┌─ Records to use

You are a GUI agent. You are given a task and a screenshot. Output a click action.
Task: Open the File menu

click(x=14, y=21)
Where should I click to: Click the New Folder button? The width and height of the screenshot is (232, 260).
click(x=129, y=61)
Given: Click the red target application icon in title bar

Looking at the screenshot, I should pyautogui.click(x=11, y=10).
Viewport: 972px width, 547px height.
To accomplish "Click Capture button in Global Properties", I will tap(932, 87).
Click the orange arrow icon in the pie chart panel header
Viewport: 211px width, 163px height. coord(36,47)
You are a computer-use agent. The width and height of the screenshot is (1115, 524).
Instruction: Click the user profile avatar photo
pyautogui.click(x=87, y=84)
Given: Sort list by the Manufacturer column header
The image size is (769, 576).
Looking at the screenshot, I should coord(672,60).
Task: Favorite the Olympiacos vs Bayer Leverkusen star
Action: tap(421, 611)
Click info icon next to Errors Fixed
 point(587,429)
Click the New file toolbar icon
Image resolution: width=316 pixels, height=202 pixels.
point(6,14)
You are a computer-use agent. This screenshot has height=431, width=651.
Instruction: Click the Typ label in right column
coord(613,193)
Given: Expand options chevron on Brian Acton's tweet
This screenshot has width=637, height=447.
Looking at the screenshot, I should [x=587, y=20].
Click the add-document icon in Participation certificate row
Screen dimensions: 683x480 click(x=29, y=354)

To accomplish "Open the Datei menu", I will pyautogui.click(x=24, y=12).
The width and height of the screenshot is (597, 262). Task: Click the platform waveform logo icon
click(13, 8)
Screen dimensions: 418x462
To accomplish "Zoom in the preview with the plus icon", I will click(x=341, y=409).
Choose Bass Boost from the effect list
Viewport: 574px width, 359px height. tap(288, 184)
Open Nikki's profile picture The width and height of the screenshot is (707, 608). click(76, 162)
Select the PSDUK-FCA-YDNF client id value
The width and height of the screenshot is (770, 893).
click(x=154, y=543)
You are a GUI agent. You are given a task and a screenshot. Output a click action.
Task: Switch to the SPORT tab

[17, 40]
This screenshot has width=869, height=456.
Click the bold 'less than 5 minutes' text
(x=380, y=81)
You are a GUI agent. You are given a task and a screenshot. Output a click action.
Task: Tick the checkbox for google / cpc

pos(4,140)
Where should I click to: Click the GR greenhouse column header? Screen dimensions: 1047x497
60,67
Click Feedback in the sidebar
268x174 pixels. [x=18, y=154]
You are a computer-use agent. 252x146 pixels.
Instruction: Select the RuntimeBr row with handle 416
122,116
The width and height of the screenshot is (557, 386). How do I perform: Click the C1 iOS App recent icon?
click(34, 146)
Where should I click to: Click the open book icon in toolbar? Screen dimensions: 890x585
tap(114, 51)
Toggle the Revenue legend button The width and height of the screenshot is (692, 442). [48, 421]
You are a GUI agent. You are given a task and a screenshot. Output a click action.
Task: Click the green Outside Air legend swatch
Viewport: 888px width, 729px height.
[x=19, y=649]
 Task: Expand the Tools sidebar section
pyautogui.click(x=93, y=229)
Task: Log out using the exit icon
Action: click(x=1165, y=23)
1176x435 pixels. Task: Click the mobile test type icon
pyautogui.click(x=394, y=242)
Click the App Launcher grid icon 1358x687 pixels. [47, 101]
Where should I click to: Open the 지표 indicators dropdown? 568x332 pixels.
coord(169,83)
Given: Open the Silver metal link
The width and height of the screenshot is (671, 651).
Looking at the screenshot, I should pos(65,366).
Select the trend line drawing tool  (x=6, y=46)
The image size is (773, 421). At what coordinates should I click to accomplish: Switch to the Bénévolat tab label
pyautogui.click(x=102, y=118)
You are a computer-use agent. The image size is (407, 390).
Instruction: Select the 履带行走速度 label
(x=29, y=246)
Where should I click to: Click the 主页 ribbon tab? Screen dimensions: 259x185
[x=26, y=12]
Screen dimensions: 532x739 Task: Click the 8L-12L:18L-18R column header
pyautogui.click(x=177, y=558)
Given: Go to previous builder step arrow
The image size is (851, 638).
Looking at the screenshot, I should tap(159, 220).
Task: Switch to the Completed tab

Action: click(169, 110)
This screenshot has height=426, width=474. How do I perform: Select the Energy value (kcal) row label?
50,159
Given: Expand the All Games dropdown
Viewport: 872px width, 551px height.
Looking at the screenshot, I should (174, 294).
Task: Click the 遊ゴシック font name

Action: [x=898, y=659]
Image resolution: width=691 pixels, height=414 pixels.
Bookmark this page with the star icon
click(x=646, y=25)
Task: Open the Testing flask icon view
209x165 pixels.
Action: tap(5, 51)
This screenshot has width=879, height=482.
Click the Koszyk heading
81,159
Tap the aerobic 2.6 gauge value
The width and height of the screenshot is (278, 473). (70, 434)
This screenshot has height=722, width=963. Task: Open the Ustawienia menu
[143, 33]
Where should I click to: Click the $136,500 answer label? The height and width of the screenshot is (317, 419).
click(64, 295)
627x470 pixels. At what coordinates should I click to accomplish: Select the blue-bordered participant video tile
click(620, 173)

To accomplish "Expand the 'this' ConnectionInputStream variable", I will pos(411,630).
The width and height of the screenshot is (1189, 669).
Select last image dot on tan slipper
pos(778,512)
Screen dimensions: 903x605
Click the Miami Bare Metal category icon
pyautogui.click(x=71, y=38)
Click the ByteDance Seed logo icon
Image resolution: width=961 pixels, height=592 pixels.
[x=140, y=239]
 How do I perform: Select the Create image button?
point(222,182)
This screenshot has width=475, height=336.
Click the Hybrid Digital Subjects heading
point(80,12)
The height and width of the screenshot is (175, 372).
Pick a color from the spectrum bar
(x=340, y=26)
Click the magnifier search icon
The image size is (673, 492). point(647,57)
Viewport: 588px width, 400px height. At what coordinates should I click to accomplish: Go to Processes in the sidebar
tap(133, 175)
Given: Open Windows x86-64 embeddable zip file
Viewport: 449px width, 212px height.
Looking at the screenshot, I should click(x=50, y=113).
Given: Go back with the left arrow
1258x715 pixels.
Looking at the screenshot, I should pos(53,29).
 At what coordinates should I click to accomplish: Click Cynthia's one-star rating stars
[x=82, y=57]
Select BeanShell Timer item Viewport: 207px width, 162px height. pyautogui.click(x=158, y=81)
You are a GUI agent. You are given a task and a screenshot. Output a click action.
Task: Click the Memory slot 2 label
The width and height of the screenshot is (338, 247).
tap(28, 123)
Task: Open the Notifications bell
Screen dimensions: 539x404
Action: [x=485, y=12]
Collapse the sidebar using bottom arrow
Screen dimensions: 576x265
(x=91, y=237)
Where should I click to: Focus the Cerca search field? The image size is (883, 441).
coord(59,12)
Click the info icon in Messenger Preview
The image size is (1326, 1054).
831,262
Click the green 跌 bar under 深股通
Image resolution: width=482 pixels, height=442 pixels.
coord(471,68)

└─

> **Work to be completed**:
Transcribe every record above exactly.

> **Final answer**:
You are a GUI agent. You are given a task and a screenshot. Output a click action.
Task: Open the File menu

click(x=14, y=21)
Where should I click to: Click the New Folder button? The width and height of the screenshot is (232, 260).
click(x=129, y=61)
Given: Click the red target application icon in title bar

Looking at the screenshot, I should pyautogui.click(x=11, y=10).
Viewport: 972px width, 547px height.
To accomplish "Click Capture button in Global Properties", I will tap(932, 87).
Click the orange arrow icon in the pie chart panel header
Viewport: 211px width, 163px height. coord(36,47)
You are a computer-use agent. The width and height of the screenshot is (1115, 524).
Instruction: Click the user profile avatar photo
pyautogui.click(x=87, y=84)
Given: Sort list by the Manufacturer column header
The image size is (769, 576).
Looking at the screenshot, I should coord(672,60).
Task: Favorite the Olympiacos vs Bayer Leverkusen star
Action: tap(421, 611)
Click info icon next to Errors Fixed
 point(587,429)
Click the New file toolbar icon
Image resolution: width=316 pixels, height=202 pixels.
point(6,14)
You are a computer-use agent. This screenshot has height=431, width=651.
Instruction: Click the Typ label in right column
coord(613,193)
Given: Expand options chevron on Brian Acton's tweet
This screenshot has width=637, height=447.
Looking at the screenshot, I should [x=587, y=20].
Click the add-document icon in Participation certificate row
Screen dimensions: 683x480 click(x=29, y=354)

To accomplish "Open the Datei menu", I will pyautogui.click(x=24, y=12).
The width and height of the screenshot is (597, 262). Task: Click the platform waveform logo icon
click(13, 8)
Screen dimensions: 418x462
To accomplish "Zoom in the preview with the plus icon", I will click(x=341, y=409).
Choose Bass Boost from the effect list
Viewport: 574px width, 359px height. tap(288, 184)
Open Nikki's profile picture The width and height of the screenshot is (707, 608). click(76, 162)
Select the PSDUK-FCA-YDNF client id value
The width and height of the screenshot is (770, 893).
click(x=154, y=543)
You are a GUI agent. You are given a task and a screenshot. Output a click action.
Task: Switch to the SPORT tab

[17, 40]
This screenshot has width=869, height=456.
Click the bold 'less than 5 minutes' text
(x=380, y=81)
You are a GUI agent. You are given a task and a screenshot. Output a click action.
Task: Tick the checkbox for google / cpc

pos(4,140)
Where should I click to: Click the GR greenhouse column header? Screen dimensions: 1047x497
60,67
Click Feedback in the sidebar
268x174 pixels. [x=18, y=154]
You are a computer-use agent. 252x146 pixels.
Instruction: Select the RuntimeBr row with handle 416
122,116
The width and height of the screenshot is (557, 386). How do I perform: Click the C1 iOS App recent icon?
click(34, 146)
Where should I click to: Click the open book icon in toolbar? Screen dimensions: 890x585
tap(114, 51)
Toggle the Revenue legend button The width and height of the screenshot is (692, 442). [48, 421]
You are a GUI agent. You are given a task and a screenshot. Output a click action.
Task: Click the green Outside Air legend swatch
Viewport: 888px width, 729px height.
[x=19, y=649]
 Task: Expand the Tools sidebar section
pyautogui.click(x=93, y=229)
Task: Log out using the exit icon
Action: click(x=1165, y=23)
1176x435 pixels. Task: Click the mobile test type icon
pyautogui.click(x=394, y=242)
Click the App Launcher grid icon 1358x687 pixels. [47, 101]
Where should I click to: Open the 지표 indicators dropdown? 568x332 pixels.
coord(169,83)
Given: Open the Silver metal link
The width and height of the screenshot is (671, 651).
Looking at the screenshot, I should pos(65,366).
Select the trend line drawing tool  (x=6, y=46)
The image size is (773, 421). At what coordinates should I click to accomplish: Switch to the Bénévolat tab label
pyautogui.click(x=102, y=118)
You are a computer-use agent. The image size is (407, 390).
Instruction: Select the 履带行走速度 label
(x=29, y=246)
Where should I click to: Click the 主页 ribbon tab? Screen dimensions: 259x185
[x=26, y=12]
Screen dimensions: 532x739 Task: Click the 8L-12L:18L-18R column header
pyautogui.click(x=177, y=558)
Given: Go to previous builder step arrow
The image size is (851, 638).
Looking at the screenshot, I should tap(159, 220).
Task: Switch to the Completed tab

Action: click(169, 110)
This screenshot has height=426, width=474. How do I perform: Select the Energy value (kcal) row label?
50,159
Given: Expand the All Games dropdown
Viewport: 872px width, 551px height.
Looking at the screenshot, I should (174, 294).
Task: Click the 遊ゴシック font name

Action: [x=898, y=659]
Image resolution: width=691 pixels, height=414 pixels.
Bookmark this page with the star icon
click(x=646, y=25)
Task: Open the Testing flask icon view
209x165 pixels.
Action: tap(5, 51)
This screenshot has width=879, height=482.
Click the Koszyk heading
81,159
Tap the aerobic 2.6 gauge value
The width and height of the screenshot is (278, 473). (70, 434)
This screenshot has height=722, width=963. Task: Open the Ustawienia menu
[143, 33]
Where should I click to: Click the $136,500 answer label? The height and width of the screenshot is (317, 419).
click(64, 295)
627x470 pixels. At what coordinates should I click to accomplish: Select the blue-bordered participant video tile
click(620, 173)

To accomplish "Expand the 'this' ConnectionInputStream variable", I will pos(411,630).
The width and height of the screenshot is (1189, 669).
Select last image dot on tan slipper
pos(778,512)
Screen dimensions: 903x605
Click the Miami Bare Metal category icon
pyautogui.click(x=71, y=38)
Click the ByteDance Seed logo icon
Image resolution: width=961 pixels, height=592 pixels.
[x=140, y=239]
 How do I perform: Select the Create image button?
point(222,182)
This screenshot has width=475, height=336.
Click the Hybrid Digital Subjects heading
point(80,12)
The height and width of the screenshot is (175, 372).
Pick a color from the spectrum bar
(x=340, y=26)
Click the magnifier search icon
The image size is (673, 492). point(647,57)
Viewport: 588px width, 400px height. At what coordinates should I click to accomplish: Go to Processes in the sidebar
tap(133, 175)
Given: Open Windows x86-64 embeddable zip file
Viewport: 449px width, 212px height.
Looking at the screenshot, I should click(x=50, y=113).
Given: Go back with the left arrow
1258x715 pixels.
Looking at the screenshot, I should pos(53,29).
 At what coordinates should I click to accomplish: Click Cynthia's one-star rating stars
[x=82, y=57]
Select BeanShell Timer item Viewport: 207px width, 162px height. pyautogui.click(x=158, y=81)
You are a GUI agent. You are given a task and a screenshot. Output a click action.
Task: Click the Memory slot 2 label
The width and height of the screenshot is (338, 247).
tap(28, 123)
Task: Open the Notifications bell
Screen dimensions: 539x404
Action: [x=485, y=12]
Collapse the sidebar using bottom arrow
Screen dimensions: 576x265
(x=91, y=237)
Where should I click to: Focus the Cerca search field? The image size is (883, 441).
coord(59,12)
Click the info icon in Messenger Preview
The image size is (1326, 1054).
831,262
Click the green 跌 bar under 深股通
Image resolution: width=482 pixels, height=442 pixels.
coord(471,68)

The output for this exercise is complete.